I have a warm nostalgia for the Great American Breakfast. For the times we tucked in side by side at Toffenetti’s burnished counters. Or the day we drove up to Grand Rapids from mid-state Indiana on a white April morning. Two hundred miles of whistling turnpike; defying the fat boys in blue to pounce. To Aunt Jemima’s Pancake House with hot bilberry waffles and a pretty waitress called Ellen who shyly served us saying she’d always wanted to be a nurse. In this great land of opportunity. Or the stand up breakfasts in shanty pull-ins off the frosty morning highway: clapboard watering places in a hungry concrete desert. And then of course salubrious Sunday brunches on Forty-Second Street replete with jugs of ice-water and flowered dresses.
Now shaking the languid cuff for a look at the time and it’s well after twelve. I feel ungallant thoughts beginning to accrue. Perhaps by some mishappenstance she’s elected to be waylaid by that third-year student from Northwestern. Or worse still been taken for a ride by the St. Paul’s lawyer with a smart apartment near-north side.
But I can glean some lean solace in this snug buttery. Having lived vicariously for a number of years. And I must say we’re filling up with some great dishes, albeit sternly escorted by a legion of Frank Sinatras. Not preventing though my intrepid breakfasting on a cool young drawl across the room. Radcliffe I’m almost sure with mommy and daddy always just back from Florida. Phi beta kappa and a boyfriend in zinc. I think how nice it would be to indulge just once in a small felony. For these splendid shanks eating out my heart here in Illinois. They remind me of the ones I used to know all these happy-sad winter months away. Moonlight drives in sweet New Hampshire woods. And philosophical kisses in quilted corners when my accent was an invitation to all the best parties, and I learned to send odd-numbered roses with my bread and butter cards.
Yes life was just one camp-fire song until I moved west and put my pale signature on the streets and bars of Chicago’s stern jungle. I expected to see signs everywhere saying Limey Go Home.
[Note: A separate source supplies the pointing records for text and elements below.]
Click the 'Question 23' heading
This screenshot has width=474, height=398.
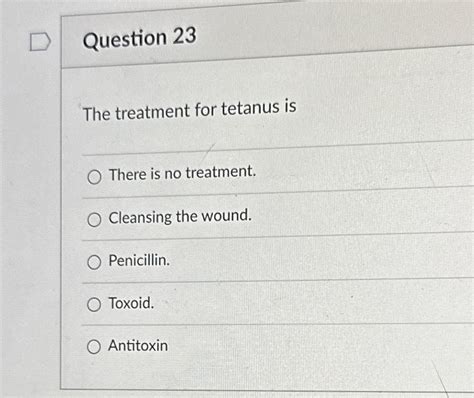point(140,38)
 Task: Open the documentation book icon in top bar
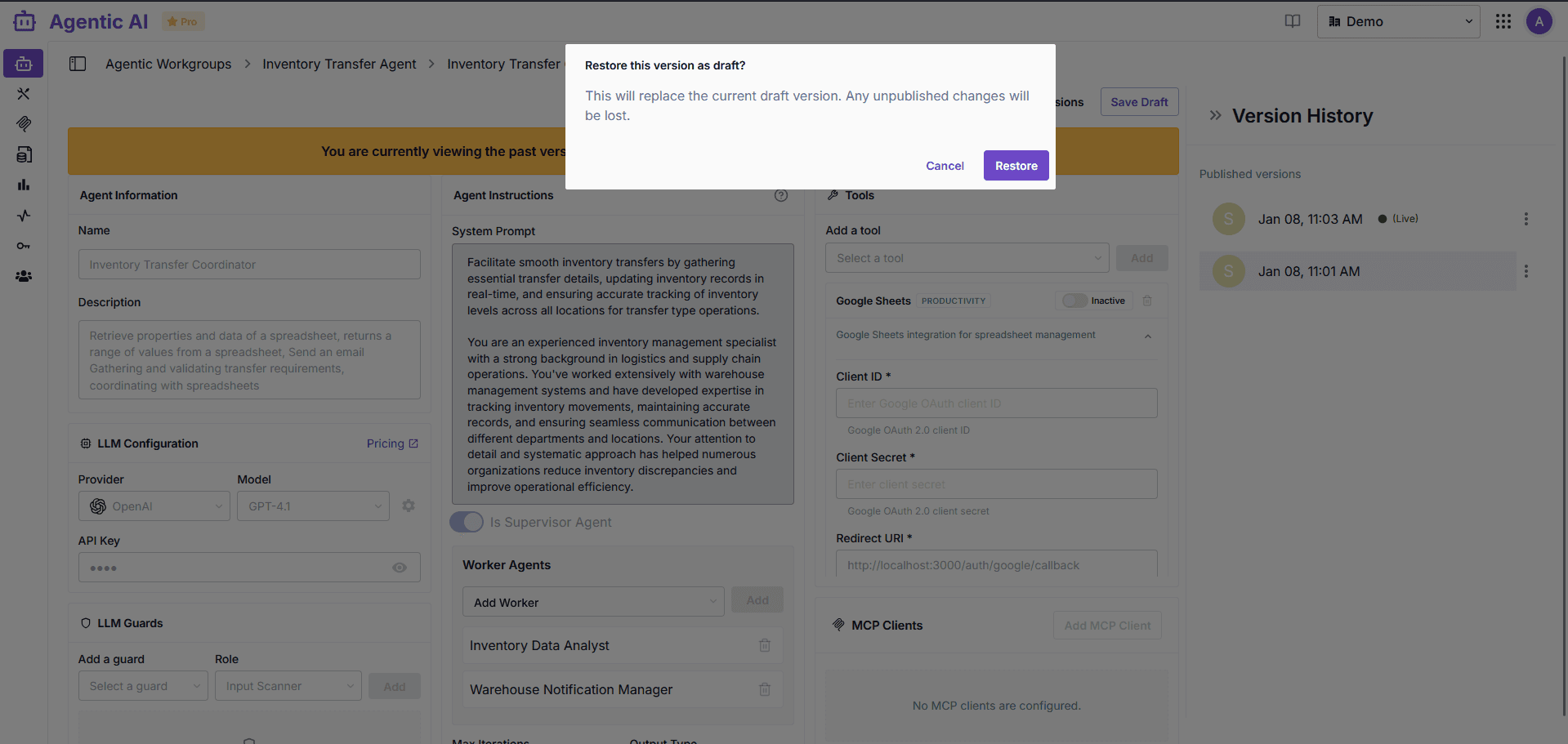coord(1292,20)
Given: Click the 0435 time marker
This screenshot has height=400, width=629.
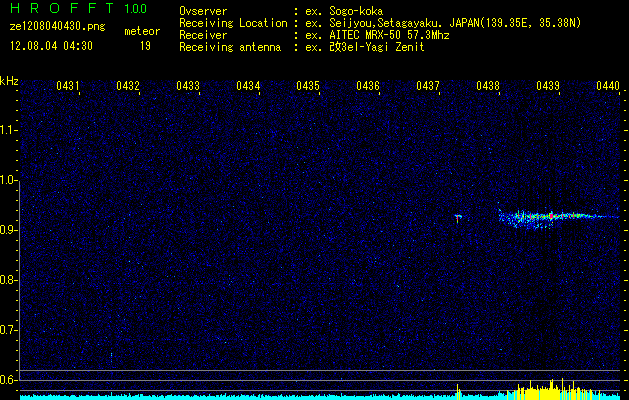Looking at the screenshot, I should point(308,87).
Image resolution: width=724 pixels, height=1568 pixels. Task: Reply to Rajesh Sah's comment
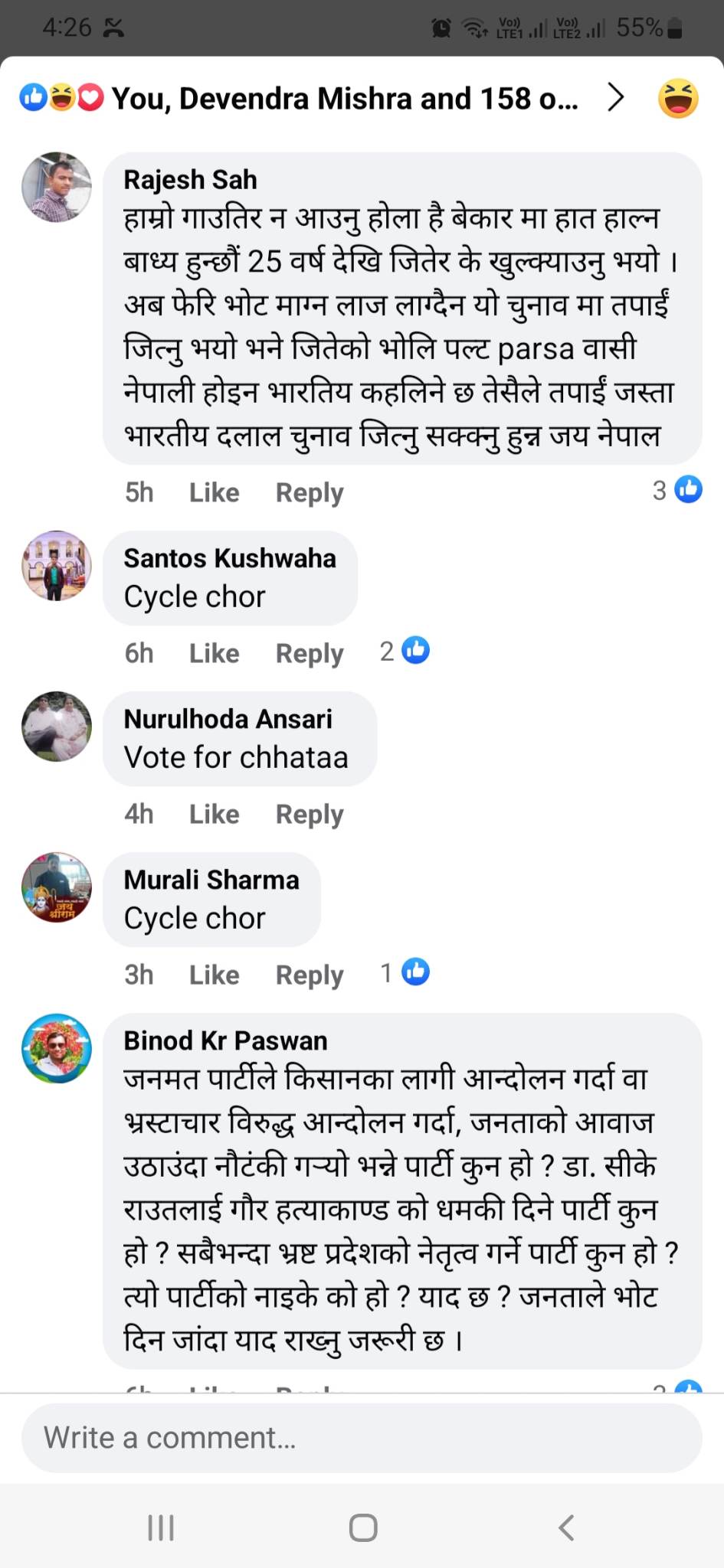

Thinking there could be no place here for a benign mid-Atlantic man. But instead they said hey mister spare a nickel for a smoke or something to eat. At the hot dog stand outside the library with its shelves of nourishing books. Where I often browse after dropping some coins as toll into a sad mahogany hand.
Why now they’re floating in for cocktails, the smooth upper-crust: men with long flapping overcoats and women with flashing golden knees. For the great American three-martini lunch. All looking with ineffable disdain at my umpteenth coffee cup so delicately poised. The bartender is all hands and smiles. A croupier dealing in ice and gin. Tucking the olives deftly into place. I wonder would someone come and lace my sad waiting with a smiling word.
Outside the afternoon has pulled the sky down to make a low gun-metal ceiling over the street. The rain has turned into feeble ersatz snow which slops on the windows and forms an arctic plateau on the sill. Fine weather to be cast adrift by a delinquent date. I contemplate whether to reach into my little rag-bag of words to nurture a comely neighbor. Phi beta kappa gets up from her drink and I think bequeaths me a cautious smile. Food for thought on this rapacious Sunday.